Happy New Year! Kind of!
Let’s start with some good news:
There’s this young child in London who lives in a crappy homelessness hostel BUT who has real singing talent, which at the moment is being nurtured. Last year, this little girl got a place on a music programme for children where she gets singing lessons, support and chances to perform.
This could take her great places – perhaps out of poverty and into a future with just a bit more hope, and maybe a housing option where she and mum don’t have to share a bed, or skirt ponds of wee in the hostel lift, or listen to endless shit from the council re: not being overcrowded and sucking it up by sticking an extra bed in the kitchen, etc. That’s the dream, anyway. It’s a warming dream in its way, at least from a middle-class angle – a Billy Elliot for the temporary accommodation age.
So, that’s the good news. The less good news is like many young children in poverty, this one will have to outperform a council that has perfected a modern art of its own – ie turning hope into landfill. And who knows? She may succeed! – though she’ll be coming from a long way behind and she’ll need a pretty big finish.
I say this, because late last week, their council sent J, the girl’s mother, a letter to say that J and her daughter will be chucked out of the hostel in the 2nd week of February. Happy New Year to you.
This letter struck J the two usual blows. It told J that she will be made homeless, because the council is ending its duty to help her. Then, it threw the sucker punch (you could almost hear the council winding an arm up for it), which is that social services had been instructed to turn its attentions to the little girl. They’re great, these letters – exactly the sort of thing you need through the hostel door when you’re already homeless, near breakdown and have nowhere to go in the middle of a terminal housing crisis.

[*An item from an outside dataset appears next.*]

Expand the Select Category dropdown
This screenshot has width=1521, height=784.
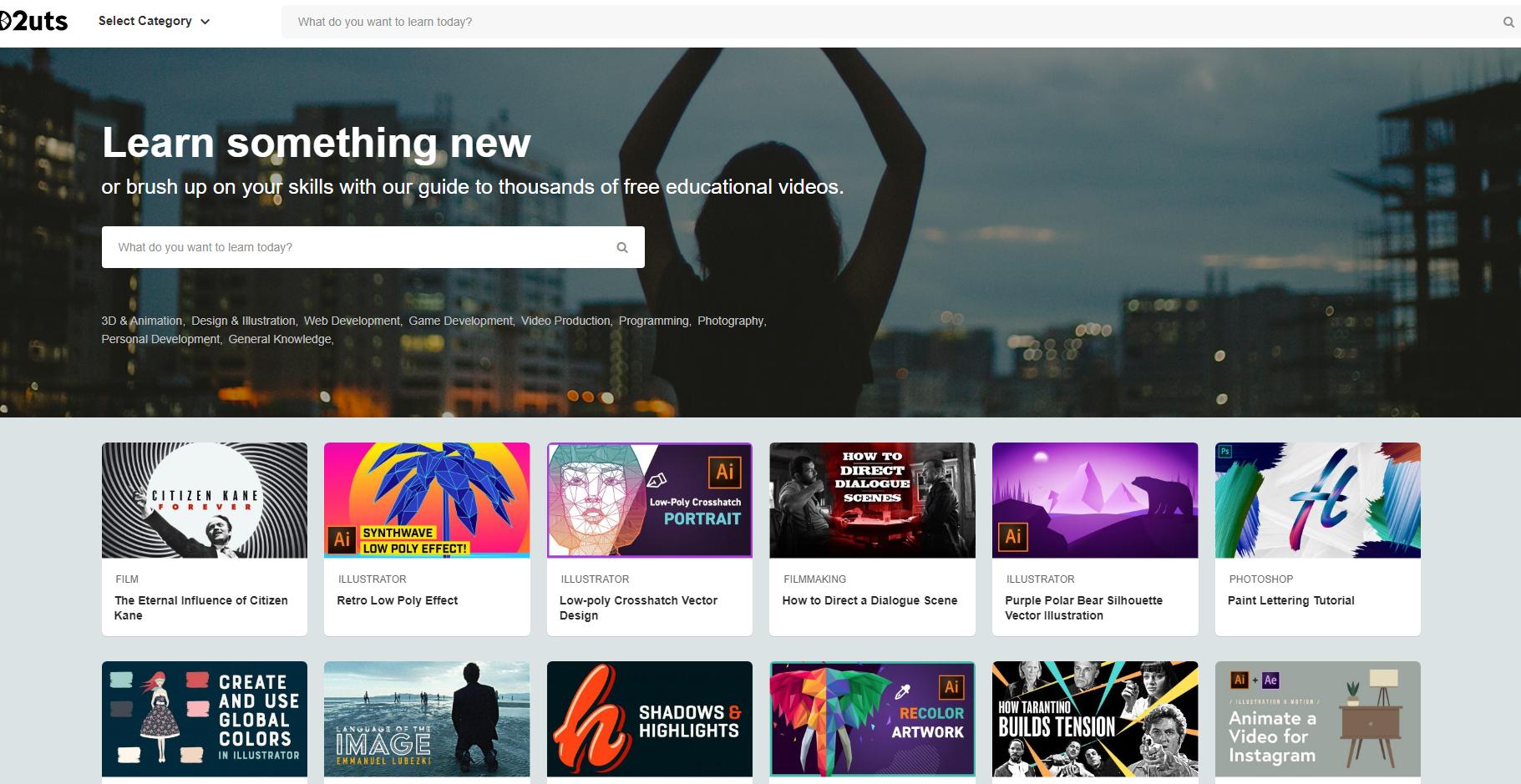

The council did throw in a Sorry About This, Pal, line at the end of the letter: “We appreciate this decision is not the one you would have wished for and apologise if it has caused you any distress,” but I’m not totally sure this has squared things. J has still taken her letter badly. She thinks it means that social services will take her child away, because the child is facing street homelessness. She is also wondering if her fast-failing mental health will improve that much when she’s living in a doorway and desperately bidding for council places on a shaky wifi in some unstaffed library warmbank.
Government and councils seem to think this sort of scenario is character-building, although it could be time that they tried it. Given that J has never had secure housing in her adult life, her fear that she may be homeless forever is not wild imagining. It may also be why I’ve heard more crying than singing in J’s recent phone calls with me.
And why is J being evicted? Her sin was the usual one. She balked at a council offer of temporary housing, because it was in an area that her abusive ex frequents. That really ought be enough, but I’m not sure how much these issues help your case these days. When you’re poor, turning down a council offer of housing tends to win you little sympathy, even if you’re legally owed it. Say No to a place that the council deems suitable and generally, that’s you gone.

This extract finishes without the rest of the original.